At follow up of three months post-surgery, patient have complete regain his upper and lower limb power with sensation back to normal (ASIA E). Early surgical compression for this patient has improved his neurology status from ASIA C to ASIA E.
Discussion
Cervical spinal injury usually happened in the young male patient with an average age of 35 years. The most frequent etiologies of injury are motor vehicle accidents and falls, followed by violence and sports-related injuries. Approximately 40% of cervical spinal cord injury patients present with complete spinal cord injuries, 40% with incomplete injury, and 20% with either no cord or only root lesions [3]. Early intervention has been recommended to enhance neurology recovery, but some have argue that delaying surgery decrease physiologic complications and prevents iatrogenic cord injuries [4]. Neural injury occurs during the first hours after SCI leading to hypo-perfusion, ischemia and eventually death of neural cells (first phase of injury), while the majority of injuries occur in the second phase, which starts within few days after trauma. This phase includes apoptosis induction, formation of glial scar, central chromatolysis, disruption in expression of myelin genes, myelin destruction in remained axons, immune cells attacking the site of lesion and release of inflammatory cytokines and etc [5]. Hence decompression in the first hours after injury can prevent secondary injures or lower its severity. A systemic review by Mahmoud Yousefifard et al., have shown that early decompression surgery, within 24 hours of injury, is associated with improved neurologic recovery and decreased post-surgical complications compared to late intervention [6].
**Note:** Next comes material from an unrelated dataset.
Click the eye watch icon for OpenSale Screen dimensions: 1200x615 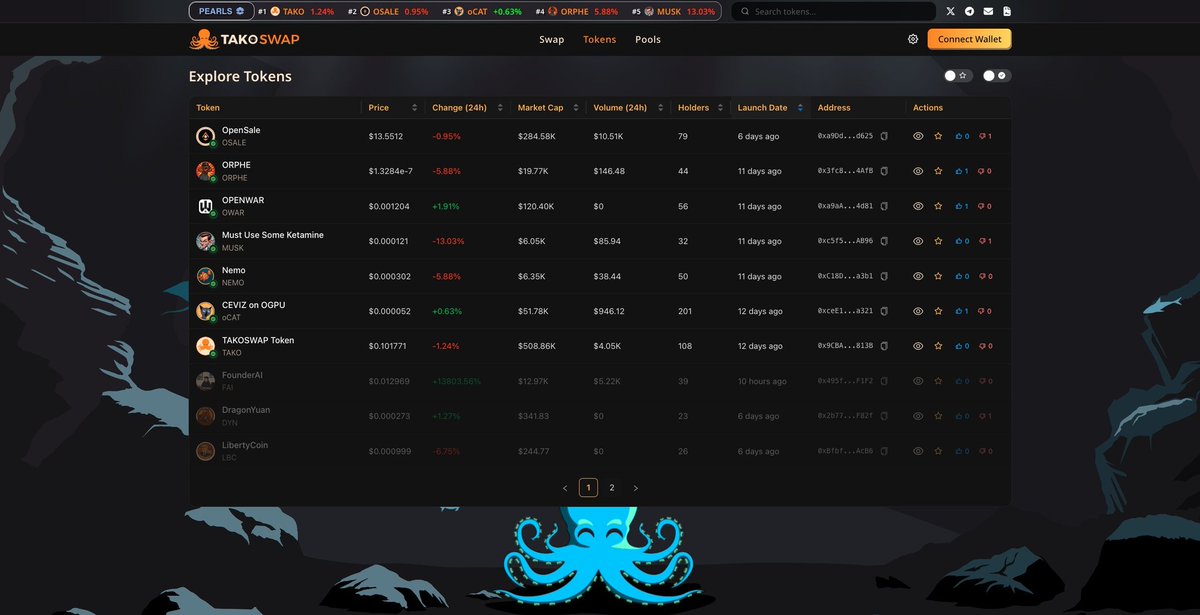pos(918,136)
The optimum timing of surgery in the first 12 hours after trauma was associated with the best neurologic recovery. The outcomes of treatment within 72 hours and after, did not differ significantly [6]. Another study STASCIS (Surgical Timing in Acute Spinal Cord Injury Study) that represents the largest prospective multi-center study comparing early versus late surgical decompression in the setting of acute traumatic spinal cord injury. They have concluded that decompression prior 24 hours after SCI can be performed safely and is associated with improved neurologic outcome, defined as at least 2 grade AIS improvement at 6 months follow-up [7]. This has been evidently shown in our patient where he showed AIS improvement by 2 grade from ASIA C to ASIA E In conclusion, decompression surgery prior 24 hours after SCI when performed safely can be associated with improved neurologic outcome defined as at least 2 grade AIS improvement at three months follow-up as shown in our case. So it is recommended that surgical decompression be carried out in the first 12 hours after injury and postponing the procedure to later than 24 hours is associated with significant decrease in neurologic improvement and more post-surgical complications.